The child says, “I helped, and then the gate was closed. And the horse stayed.”


Id mehada háawith i omá.

Id

AndThen

mehada

PL + Laugh

háawith

Child

i

And

omá.

Teacher

And then the child and the teacher laugh.

Free Translation

The teacher and a child are speaking.

The teacher says, “A large family worked, and their garden thrived. The weather was good; the air was calm. Birds were singing, and their song was beautiful. The grass was thriving. The plants were green, and their red flowers were fragrant. A cat danced and jumped, and then the pregnant aunt laughed. The strong horse tried to depart, but the old grandfather was tired and weak.”

The child says, “The bad horse wasn’t staying.”

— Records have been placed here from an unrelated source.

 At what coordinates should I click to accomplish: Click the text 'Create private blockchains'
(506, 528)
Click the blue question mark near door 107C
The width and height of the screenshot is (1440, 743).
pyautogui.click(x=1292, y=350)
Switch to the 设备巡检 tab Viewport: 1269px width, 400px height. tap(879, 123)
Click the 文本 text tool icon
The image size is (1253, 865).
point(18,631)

The teacher says, “Were you trying to help? The gate was open.”

The child says, “I helped, and then the gate was closed. And the horse stayed.”

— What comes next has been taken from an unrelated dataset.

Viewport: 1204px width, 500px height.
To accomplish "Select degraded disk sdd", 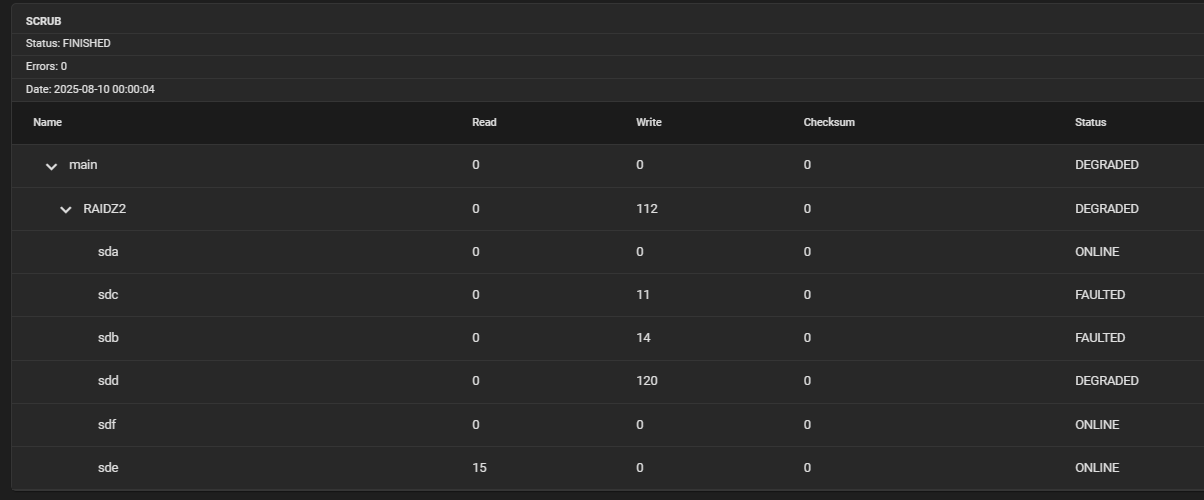I will pos(108,381).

And then the child and the teacher laugh.

Comments

Did you notice the Evidence Words that were used? The person telling us about the teacher and the child is presenting it as her own experience (ending her sentences with “wa);” the teacher, in that account (it’s not presented as a story), is presenting her story as something made up to amuse the child (ending her sentences with “wo).”

Did you note the idiomatic usage of “zho” (sound) as a verb to mean (make a sound)? It varies from the English idiom, wherein “birds sing” (mezho babí) and, in some dialects, “kettles sing” (mezho dizh). It’s used in this sense when referring to animals or made-things that make a sound but do not use language. This differs from the verb “di” (say; speak; tell) and “lalom” (sing) which are communication verbs, and, as such, can take some case endings that we haven’t encountered yet to indicate the content of the utterance and the one addressed. Since linguistic content is not at issue, “zho” doesn’t take these case endings.

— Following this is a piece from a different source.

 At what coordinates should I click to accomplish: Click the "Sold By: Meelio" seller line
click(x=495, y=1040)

The word “sháad” means both “to go” and “to come”; more information on this will be presented in the lessons on the Source and Goal Cases.

Did you have any trouble with the translation of “nasháad” [na– (begin VERBing) + sháad (to go/to come)] as “depart”? Consider that one “departs” when one begins to go or come.

Did you have any trouble translating the Láadan word, “náham”? Consider the strict translation of the two word-parts involved: “ná–” (continue to VERB) + ham (be present). With those two parts, “continue to be present” would be “to remain; to stay”.

Author’s note about the third paragraph: I lack certain grammatical and vocabulary features to make it clear that the child had become “caught up” in the story and is inquiring as to her place in it. The teacher then creates a role in the story for her, to the amusement of both of them.